Der neue Betriebshof wird modular aufgebaut. Statt einer großen gibt es nun zwei kleinere Hallen. Jede Einzelhalle ist wiederum in der Mitte durch Brandschutzwände getrennt. In jeder dieser Anlagen gibt es wiederum einzelne Brandschutzmodule; auch die Ladegeräte stehen einzeln. Jedes Modul ist mit einer Spezialfolie ausgekleidet: Beim Brand vor drei Jahren wurden Temperaturen bis 3000 Grad Celsius gemessen, weil sich die Hitze staute. Das führte zu Kollateralschäden bei benachbarten Fahrzeugen. Die neuen Folien lösen sich beim Brand auf, sodass Hitze und Qualm nach oben entweichen können.
 
"Wir haben das alles separiert, damit wir eine möglichst kleinteilige Aufstellung der Fahrzeuge haben", so Wiedemann. Dies ermöglicht, bei Störungen betroffene Teile zu isolieren und den Betrieb schnell wieder aufzunehmen.

Bei Notaus sind alle Busse frei

Ein weiterer Unterschied zur alten Anlage ist die Pantograph-Top-Down-Lösung zum Laden der Fahrzeuge. "Wenn es brennt, will ich Busse wegfahren. Dann ist es natürlich extrem hilfreich, wenn die Busse frei sind, wenn es keinen Stecker gibt, wenn ich nicht noch drei Knöpfe drücken muss, um ein Kabel zu ziehen". Im neuen SSB-Konzept gehen bei Notaus alle Pantographen hoch und die Fahrzeuge sind komplett frei. "Ich kann sie rausschieben, rausfahren, rausrollen", so Wiedemann.
 
Zusätzlich zur Elektroinfrastruktur setzen die SSB auch auf Wasserstoff als alternative Energiequelle, um die Versorgungssicherheit zu erhöhen.
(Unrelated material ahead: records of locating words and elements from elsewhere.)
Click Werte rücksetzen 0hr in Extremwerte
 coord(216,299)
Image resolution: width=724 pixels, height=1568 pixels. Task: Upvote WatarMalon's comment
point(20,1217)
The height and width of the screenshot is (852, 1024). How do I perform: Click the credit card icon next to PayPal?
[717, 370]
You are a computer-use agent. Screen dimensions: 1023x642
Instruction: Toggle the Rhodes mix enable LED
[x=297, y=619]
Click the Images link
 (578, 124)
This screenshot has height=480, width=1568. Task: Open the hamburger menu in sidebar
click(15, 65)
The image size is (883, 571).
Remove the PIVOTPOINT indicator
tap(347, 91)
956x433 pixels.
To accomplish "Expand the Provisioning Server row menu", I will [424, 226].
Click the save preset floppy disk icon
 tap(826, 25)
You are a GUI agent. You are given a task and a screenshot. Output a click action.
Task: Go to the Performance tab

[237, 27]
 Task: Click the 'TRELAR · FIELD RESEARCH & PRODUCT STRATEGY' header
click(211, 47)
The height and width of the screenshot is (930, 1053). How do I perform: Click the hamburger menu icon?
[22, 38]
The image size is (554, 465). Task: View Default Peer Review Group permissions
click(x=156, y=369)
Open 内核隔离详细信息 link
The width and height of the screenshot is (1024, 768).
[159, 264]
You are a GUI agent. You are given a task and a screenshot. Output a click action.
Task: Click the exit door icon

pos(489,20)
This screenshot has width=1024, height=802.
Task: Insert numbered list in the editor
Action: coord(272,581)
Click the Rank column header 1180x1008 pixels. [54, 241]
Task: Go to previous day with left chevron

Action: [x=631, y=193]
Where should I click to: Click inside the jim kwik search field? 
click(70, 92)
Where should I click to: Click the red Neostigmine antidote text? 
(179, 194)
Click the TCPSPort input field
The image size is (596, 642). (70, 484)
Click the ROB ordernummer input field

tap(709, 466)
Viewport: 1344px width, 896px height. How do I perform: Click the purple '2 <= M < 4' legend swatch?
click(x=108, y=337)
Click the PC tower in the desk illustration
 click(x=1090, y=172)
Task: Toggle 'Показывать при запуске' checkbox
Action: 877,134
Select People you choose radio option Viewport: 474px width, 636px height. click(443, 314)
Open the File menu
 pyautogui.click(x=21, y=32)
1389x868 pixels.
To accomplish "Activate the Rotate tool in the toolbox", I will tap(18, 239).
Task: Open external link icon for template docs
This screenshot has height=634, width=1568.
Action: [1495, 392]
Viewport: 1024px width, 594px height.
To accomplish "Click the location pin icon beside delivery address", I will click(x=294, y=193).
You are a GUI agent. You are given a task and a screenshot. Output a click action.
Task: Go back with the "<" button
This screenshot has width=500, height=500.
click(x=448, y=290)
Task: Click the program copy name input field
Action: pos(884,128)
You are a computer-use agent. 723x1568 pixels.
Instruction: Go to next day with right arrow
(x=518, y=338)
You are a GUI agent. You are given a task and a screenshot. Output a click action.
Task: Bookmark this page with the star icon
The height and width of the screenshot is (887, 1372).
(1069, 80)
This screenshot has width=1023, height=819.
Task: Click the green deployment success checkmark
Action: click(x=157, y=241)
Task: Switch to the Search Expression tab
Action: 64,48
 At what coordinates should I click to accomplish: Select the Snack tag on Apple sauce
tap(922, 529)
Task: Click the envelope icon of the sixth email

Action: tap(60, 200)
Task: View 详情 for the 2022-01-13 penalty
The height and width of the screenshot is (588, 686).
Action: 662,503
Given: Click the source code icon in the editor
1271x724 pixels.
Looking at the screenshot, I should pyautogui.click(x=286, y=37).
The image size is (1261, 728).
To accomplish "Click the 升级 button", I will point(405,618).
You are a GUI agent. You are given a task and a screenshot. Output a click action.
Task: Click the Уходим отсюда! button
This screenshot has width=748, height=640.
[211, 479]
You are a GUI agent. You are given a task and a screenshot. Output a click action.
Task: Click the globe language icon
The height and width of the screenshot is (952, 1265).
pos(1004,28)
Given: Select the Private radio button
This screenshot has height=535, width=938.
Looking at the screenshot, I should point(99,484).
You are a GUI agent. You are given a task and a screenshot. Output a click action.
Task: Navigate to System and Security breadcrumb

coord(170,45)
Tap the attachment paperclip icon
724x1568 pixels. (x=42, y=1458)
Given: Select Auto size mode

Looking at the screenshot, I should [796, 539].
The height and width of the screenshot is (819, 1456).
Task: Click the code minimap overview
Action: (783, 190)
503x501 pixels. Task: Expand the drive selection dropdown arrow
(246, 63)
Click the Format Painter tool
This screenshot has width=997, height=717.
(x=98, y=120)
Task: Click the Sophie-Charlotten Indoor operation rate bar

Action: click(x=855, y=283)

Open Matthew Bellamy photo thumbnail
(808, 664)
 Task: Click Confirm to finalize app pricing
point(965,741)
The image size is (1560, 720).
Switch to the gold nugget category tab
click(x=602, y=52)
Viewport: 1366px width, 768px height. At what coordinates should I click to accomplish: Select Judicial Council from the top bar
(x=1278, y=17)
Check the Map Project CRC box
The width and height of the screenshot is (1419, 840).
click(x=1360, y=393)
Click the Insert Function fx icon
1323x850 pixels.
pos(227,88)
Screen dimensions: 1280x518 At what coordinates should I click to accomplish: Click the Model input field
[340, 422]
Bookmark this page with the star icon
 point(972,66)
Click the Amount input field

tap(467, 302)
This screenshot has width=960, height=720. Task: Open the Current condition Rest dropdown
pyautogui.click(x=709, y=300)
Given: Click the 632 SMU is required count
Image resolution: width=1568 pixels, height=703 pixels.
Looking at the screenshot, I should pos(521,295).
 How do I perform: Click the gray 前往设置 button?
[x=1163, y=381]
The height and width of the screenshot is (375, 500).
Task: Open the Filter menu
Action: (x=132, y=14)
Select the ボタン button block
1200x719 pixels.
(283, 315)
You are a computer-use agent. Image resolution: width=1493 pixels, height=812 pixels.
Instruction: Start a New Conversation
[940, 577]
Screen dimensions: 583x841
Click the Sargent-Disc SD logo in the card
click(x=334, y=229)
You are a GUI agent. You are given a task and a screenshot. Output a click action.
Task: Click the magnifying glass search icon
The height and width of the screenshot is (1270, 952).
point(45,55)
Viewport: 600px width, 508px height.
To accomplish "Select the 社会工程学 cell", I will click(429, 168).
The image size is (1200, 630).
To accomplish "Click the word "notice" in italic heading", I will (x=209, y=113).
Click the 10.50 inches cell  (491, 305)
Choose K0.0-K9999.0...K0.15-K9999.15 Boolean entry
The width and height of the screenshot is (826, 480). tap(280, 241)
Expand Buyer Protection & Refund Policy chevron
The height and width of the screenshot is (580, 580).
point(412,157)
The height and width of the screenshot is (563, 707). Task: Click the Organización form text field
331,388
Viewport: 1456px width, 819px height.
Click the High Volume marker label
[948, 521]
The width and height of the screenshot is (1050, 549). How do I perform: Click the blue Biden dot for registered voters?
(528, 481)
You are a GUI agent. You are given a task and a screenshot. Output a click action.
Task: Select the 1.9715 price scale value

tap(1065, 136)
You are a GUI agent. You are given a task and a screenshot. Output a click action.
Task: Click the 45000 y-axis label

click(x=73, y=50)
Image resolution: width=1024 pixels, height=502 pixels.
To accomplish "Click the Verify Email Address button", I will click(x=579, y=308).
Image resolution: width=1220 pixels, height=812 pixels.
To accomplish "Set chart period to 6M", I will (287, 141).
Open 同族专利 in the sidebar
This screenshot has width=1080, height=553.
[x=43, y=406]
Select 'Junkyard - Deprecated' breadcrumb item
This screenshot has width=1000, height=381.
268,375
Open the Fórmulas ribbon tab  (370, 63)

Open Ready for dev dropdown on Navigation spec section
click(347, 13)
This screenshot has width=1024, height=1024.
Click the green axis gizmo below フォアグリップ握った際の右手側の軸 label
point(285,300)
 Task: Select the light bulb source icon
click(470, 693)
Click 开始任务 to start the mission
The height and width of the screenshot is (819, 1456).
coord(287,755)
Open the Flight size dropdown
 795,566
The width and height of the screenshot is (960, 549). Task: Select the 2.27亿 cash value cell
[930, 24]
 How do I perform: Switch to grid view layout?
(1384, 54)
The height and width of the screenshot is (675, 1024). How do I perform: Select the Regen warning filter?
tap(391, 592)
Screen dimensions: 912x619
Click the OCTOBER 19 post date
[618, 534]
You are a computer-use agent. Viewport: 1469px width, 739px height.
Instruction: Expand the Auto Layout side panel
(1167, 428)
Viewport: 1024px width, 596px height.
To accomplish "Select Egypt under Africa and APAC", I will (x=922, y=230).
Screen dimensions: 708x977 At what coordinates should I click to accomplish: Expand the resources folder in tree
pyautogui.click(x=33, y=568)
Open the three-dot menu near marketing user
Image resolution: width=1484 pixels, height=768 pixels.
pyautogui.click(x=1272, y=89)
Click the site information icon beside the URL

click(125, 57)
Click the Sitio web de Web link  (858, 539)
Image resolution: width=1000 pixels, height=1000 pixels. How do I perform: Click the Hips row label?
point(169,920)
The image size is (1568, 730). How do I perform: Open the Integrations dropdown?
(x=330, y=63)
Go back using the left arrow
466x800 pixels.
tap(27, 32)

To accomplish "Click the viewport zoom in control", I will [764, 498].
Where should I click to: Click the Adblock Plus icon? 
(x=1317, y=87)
Da könne man notfalls auch mal ohne Strom fahren. "Und ganz hinten im Depot ist die Dieselversorgung", so Wiedemann, natürlich alles räumlich getrennt. "Wenn ich irgendwo eine Störung habe, habe ich immer noch irgendwas, was noch funktioniert. Die Diversifizierung ist das, was wir nutzen wollen, um eine möglichst hohe Verfügbarkeit für unseren Kunden, den Fahrgast, zu haben."